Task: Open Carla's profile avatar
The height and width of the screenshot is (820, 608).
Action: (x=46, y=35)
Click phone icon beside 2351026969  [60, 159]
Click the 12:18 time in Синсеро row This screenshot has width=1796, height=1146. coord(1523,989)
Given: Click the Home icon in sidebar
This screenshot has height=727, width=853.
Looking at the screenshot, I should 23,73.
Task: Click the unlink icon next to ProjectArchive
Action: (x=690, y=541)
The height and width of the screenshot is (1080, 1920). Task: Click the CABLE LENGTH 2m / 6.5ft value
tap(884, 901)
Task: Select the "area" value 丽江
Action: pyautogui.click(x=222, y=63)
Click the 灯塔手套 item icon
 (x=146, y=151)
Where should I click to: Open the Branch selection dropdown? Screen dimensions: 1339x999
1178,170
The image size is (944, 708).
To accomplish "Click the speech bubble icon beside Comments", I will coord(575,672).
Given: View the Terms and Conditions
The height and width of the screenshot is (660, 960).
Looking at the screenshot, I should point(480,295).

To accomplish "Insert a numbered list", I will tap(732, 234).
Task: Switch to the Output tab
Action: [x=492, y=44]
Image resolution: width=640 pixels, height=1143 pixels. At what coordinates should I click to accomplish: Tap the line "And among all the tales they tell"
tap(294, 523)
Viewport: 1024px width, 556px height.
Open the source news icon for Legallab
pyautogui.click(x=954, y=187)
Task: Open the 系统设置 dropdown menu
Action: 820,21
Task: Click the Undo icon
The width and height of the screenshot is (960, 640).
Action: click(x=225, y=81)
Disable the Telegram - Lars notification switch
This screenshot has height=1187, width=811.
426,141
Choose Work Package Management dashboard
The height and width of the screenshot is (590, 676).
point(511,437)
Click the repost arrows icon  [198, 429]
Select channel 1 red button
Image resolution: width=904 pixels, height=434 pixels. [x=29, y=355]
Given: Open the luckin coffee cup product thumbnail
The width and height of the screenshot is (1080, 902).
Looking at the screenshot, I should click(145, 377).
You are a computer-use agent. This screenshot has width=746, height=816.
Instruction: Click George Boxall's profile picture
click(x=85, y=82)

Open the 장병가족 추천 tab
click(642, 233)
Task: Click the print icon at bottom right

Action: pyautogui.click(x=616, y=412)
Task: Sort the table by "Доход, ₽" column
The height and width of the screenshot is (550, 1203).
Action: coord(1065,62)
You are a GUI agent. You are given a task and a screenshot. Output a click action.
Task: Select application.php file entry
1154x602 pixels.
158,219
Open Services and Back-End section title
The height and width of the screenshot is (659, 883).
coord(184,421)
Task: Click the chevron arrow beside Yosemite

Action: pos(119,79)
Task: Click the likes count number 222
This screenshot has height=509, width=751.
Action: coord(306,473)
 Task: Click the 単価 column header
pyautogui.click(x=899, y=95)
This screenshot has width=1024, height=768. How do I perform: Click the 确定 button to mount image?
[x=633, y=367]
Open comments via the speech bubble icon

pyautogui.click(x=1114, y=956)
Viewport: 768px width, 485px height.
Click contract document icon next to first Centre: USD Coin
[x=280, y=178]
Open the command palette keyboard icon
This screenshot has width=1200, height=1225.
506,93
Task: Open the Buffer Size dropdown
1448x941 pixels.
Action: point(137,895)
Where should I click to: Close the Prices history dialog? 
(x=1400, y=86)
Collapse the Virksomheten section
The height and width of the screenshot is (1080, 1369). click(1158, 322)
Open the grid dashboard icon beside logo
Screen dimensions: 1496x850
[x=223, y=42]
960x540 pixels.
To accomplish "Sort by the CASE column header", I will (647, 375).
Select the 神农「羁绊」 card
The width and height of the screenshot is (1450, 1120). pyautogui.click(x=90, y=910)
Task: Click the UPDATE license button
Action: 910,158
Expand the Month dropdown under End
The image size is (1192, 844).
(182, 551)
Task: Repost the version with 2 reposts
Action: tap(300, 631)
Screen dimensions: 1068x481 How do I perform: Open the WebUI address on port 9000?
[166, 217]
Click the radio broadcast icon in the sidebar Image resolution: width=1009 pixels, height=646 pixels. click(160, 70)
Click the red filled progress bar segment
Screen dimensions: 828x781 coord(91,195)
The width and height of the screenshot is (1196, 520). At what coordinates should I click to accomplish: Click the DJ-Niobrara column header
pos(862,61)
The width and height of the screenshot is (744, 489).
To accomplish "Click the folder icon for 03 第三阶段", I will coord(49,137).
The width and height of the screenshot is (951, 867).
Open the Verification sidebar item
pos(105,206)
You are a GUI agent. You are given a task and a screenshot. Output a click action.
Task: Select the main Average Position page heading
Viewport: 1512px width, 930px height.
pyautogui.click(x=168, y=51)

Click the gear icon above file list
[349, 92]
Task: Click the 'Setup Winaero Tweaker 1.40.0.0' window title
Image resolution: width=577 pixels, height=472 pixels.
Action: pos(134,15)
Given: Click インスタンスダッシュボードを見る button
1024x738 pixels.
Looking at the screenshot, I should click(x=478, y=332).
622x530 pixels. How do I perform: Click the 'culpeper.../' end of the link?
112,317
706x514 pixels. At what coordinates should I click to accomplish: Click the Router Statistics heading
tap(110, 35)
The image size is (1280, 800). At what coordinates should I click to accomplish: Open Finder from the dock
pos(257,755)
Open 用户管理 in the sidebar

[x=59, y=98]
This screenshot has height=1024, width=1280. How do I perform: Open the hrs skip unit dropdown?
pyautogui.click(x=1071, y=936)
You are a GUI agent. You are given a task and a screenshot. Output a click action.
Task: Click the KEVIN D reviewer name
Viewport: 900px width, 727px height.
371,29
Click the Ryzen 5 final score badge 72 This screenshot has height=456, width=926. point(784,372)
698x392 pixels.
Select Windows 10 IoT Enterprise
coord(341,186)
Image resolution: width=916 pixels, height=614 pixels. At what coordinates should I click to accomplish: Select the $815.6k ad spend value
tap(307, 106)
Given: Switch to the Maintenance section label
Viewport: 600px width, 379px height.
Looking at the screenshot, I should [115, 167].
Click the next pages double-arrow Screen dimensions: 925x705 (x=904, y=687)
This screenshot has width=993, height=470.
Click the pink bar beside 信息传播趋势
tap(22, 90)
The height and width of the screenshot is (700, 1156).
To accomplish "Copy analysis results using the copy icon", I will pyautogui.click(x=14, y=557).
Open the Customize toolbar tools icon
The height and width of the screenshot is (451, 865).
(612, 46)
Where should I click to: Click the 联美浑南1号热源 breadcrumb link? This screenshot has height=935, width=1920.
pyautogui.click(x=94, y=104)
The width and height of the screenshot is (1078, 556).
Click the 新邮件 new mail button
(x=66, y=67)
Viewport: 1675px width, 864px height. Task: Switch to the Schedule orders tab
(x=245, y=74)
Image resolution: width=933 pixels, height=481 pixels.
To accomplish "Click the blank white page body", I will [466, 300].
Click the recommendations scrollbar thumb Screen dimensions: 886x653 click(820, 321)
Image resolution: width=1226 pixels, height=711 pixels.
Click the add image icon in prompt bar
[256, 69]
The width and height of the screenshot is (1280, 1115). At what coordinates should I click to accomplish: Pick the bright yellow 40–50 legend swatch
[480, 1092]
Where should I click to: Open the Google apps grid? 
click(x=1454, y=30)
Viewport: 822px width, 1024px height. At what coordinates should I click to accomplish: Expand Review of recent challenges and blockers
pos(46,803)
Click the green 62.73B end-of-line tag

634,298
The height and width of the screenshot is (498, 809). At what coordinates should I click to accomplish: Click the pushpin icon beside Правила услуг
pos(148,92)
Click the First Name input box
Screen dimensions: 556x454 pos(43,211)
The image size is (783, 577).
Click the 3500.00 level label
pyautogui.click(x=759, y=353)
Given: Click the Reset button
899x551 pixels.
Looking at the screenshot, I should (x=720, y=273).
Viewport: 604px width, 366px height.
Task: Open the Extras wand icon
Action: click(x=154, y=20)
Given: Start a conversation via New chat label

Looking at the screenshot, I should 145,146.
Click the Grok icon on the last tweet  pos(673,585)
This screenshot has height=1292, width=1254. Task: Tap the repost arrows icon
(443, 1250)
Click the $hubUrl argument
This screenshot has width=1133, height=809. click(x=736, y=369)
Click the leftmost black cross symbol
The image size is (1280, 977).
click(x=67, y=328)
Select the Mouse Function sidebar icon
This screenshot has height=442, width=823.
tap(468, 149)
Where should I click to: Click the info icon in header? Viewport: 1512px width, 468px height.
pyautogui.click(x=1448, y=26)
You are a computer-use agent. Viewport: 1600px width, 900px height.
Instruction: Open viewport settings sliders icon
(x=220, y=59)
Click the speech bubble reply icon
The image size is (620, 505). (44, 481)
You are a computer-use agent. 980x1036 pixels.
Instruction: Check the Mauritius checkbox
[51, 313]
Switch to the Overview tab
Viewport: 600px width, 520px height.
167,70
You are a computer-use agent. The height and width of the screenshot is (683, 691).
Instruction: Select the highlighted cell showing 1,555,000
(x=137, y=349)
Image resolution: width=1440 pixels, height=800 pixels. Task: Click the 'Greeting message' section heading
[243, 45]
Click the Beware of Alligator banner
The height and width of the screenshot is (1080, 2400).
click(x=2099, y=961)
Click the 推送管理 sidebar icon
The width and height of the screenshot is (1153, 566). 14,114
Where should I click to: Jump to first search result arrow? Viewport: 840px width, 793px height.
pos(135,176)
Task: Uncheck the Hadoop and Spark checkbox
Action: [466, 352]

┄┄┄┄┄┄

What you have to do: Retrieve all lines from the data that contain the string "computer".

Response to the exercise:
You are a computer-use agent. This screenshot has width=746, height=816.
You are a computer-use agent. Viewport: 1600px width, 900px height.
You are a computer-use agent. 980x1036 pixels.
You are a computer-use agent. The height and width of the screenshot is (683, 691).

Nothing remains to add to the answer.